Wednesday 25 November 2009

Take the gloomiest thing you have ever ever read multiply that by 999924355.883 and you're not even close to this bhad boy!



I saw an eyeless face on the lampless
street where the blindmen tread
with purposeless less feet                                The City was of Night 
                                                                     The City was of Dark 

I watched the pilgrims trudge round
the faithless route snatching with mechanic hands
at the seedless fruit                                          The City was of Night
                                                                       The City was of Dark
I saw a preacher raise an empty
cup mourn a deceased messiah
till the sea rose up                                            The City was of Night
                                                                       But not of Sleep

"Dark, Dark, Dark Brother!" Rejoice brother.
Sing brother. Freedom brother, grope for it,
flounder, reach out in the dark for it.                  The City was of Night
                                                                         The City was of Dark
O melencolia that you would move!
Rouse your repundant wings, blink your lifeless eyes
Patron Saint of lethargy,
apathy
dreadful embodiment of your faithless
city.
move.


"Where Faith and Love and Hope are dead indeed, / Can Life still live? / By what doth it proceed?" (James Thomson 'The City of Dreadful Night)


I am writing an essay on James Thomson's 'The City of Dreadful Night' just now... (which is far from a laugh-a-minute-kinda-poem (very far from)), it has long been regarded as the most impressive utterance of despair in Western Literature.
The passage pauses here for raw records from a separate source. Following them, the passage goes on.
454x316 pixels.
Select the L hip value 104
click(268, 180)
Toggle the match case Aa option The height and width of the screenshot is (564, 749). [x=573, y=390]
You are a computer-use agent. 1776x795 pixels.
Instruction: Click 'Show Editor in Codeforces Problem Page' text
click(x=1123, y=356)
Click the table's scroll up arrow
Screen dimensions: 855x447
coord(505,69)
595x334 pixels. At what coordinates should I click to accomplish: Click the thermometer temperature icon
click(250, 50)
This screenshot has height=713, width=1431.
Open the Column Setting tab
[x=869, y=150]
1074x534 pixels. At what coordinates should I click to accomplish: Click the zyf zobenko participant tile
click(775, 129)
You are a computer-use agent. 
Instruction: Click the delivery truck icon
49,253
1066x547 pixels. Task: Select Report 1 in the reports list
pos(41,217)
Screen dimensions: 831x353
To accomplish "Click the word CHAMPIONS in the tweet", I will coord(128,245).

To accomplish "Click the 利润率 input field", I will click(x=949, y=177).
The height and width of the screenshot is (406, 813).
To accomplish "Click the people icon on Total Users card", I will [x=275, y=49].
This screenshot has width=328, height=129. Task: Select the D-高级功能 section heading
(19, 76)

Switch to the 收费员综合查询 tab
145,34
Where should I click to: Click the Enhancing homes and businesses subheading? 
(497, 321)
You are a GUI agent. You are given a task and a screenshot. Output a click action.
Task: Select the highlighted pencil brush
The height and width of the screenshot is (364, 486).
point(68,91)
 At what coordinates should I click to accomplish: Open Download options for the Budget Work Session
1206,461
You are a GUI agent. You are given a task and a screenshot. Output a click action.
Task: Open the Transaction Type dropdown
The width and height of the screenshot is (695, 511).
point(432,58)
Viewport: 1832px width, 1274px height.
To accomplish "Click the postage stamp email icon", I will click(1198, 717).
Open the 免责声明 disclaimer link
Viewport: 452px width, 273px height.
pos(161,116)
Thomson was staunch atheist (writing at the time when Darwin's theories had pronounced man to be alone in the universe without an author) therefore, his city is godless, purposeless, hopeless and loveless. I wrote this wee poem I guess in frustration with the completely dreadful view of existence that his poem asserts. Like Bunyan and Dante, Thomson's protagonist is a pilgrim, yet his world is godless so his pilgrimage is purposeless; the holy shrines to which he treads only mark the graves of dead hope, dead love and dead faith. By severing God from His universe man has simply conditioned his feet to aimlessly tread on a destinationless circuit, never looking up to see the boundless beauty, love and wonder of God. The true liberator.

My chains fell off, my heart was free,
I rose, went forth, and followed Thee.